Понед. Служба. Посещение прихожан. Новогодний праздник — и в такой день Чабб делает мне предупреждение, заявляя, будто я опускаюсь в «вертеп скверны». Но ведь этот «вертеп» — весь преисполненный отчаяния род людской!

Четв. Служба. Школа для бедных. Практикуюсь в заброшенной шахте. Нахожусь в ней каждый раз не больше часа, но успеваю пережить за это время такие страдания и муки, каких не испытывал в жизни, и едва способен потом вести вечернюю службу.

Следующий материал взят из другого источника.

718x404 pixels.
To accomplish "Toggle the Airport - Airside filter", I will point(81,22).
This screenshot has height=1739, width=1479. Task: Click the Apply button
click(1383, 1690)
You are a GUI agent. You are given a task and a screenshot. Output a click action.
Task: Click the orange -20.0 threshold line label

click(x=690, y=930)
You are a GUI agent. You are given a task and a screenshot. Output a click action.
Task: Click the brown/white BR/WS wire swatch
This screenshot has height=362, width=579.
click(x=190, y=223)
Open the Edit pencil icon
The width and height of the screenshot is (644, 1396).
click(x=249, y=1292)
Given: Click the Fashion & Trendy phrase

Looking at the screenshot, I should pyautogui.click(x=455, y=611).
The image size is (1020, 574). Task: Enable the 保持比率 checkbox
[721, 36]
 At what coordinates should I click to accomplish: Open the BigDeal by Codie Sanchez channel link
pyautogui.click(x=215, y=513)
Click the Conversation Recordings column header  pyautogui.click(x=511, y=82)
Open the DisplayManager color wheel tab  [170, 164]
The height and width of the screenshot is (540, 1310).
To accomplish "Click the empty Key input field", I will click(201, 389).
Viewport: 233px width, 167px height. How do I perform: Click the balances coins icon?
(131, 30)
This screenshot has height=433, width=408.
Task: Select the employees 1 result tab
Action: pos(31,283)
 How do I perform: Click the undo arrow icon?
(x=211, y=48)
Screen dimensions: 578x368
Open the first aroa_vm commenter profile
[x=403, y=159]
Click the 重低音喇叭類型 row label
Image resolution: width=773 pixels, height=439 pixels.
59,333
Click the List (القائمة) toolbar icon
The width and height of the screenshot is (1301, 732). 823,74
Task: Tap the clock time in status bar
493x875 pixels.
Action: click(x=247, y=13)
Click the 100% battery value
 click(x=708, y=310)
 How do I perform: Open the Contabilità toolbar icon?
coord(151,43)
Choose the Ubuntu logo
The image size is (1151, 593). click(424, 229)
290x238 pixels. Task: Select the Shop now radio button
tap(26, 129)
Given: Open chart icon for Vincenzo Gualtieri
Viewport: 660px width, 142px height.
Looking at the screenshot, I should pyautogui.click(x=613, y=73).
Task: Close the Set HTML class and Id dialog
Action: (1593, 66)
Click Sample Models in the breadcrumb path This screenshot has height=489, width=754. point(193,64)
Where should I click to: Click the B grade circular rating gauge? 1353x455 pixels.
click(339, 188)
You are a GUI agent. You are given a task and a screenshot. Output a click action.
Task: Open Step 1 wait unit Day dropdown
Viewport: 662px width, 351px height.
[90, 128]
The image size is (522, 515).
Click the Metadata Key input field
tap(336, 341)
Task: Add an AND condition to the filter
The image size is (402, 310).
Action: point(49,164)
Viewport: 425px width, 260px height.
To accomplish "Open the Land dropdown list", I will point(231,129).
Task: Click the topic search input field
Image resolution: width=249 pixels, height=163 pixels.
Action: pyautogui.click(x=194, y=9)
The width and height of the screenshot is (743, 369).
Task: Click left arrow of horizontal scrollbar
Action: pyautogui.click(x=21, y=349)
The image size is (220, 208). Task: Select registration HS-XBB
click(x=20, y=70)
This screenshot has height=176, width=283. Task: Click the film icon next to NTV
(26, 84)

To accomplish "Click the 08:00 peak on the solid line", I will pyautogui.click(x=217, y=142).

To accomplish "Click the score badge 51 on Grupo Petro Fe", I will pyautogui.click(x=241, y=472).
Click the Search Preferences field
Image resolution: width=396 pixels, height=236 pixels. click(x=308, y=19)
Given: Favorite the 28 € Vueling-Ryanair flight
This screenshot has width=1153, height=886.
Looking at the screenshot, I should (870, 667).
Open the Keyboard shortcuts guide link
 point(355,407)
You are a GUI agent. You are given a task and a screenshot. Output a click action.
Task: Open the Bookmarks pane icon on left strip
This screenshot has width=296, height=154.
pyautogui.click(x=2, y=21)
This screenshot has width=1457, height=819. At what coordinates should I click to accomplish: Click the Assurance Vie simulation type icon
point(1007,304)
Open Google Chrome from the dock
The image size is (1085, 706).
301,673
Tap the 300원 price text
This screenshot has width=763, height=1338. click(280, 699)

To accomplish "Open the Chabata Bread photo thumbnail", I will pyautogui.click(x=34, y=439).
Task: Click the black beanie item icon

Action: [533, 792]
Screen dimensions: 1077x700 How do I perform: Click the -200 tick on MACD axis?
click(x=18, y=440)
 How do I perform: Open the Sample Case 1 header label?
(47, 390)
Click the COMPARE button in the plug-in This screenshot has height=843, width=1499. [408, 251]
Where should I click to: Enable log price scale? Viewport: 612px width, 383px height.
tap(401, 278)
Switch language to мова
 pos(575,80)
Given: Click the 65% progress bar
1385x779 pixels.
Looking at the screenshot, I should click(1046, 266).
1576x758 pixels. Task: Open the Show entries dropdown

Пятн. Чабб в ярости из-за «нарушения субординации» — то есть из-за того, что я съездил в Лондон и выступил там перед парламентским комитетом, в котором группка заговорщиков-реформаторов и профсоюз шахтеров пытаются «спасти» женщин от работы на шахтах. Если бы подобное «спасение» им удалось, у женщин не осталось бы иного выбора, кроме как идти наниматься на фабрики или становиться проститутками. Эрншоу превратился теперь в энергичного парламентария; я знал его еще по Оксфорду. К сожалению, его заинтересованность в этом деле не подкрепляется должным сочувствием к женщинам.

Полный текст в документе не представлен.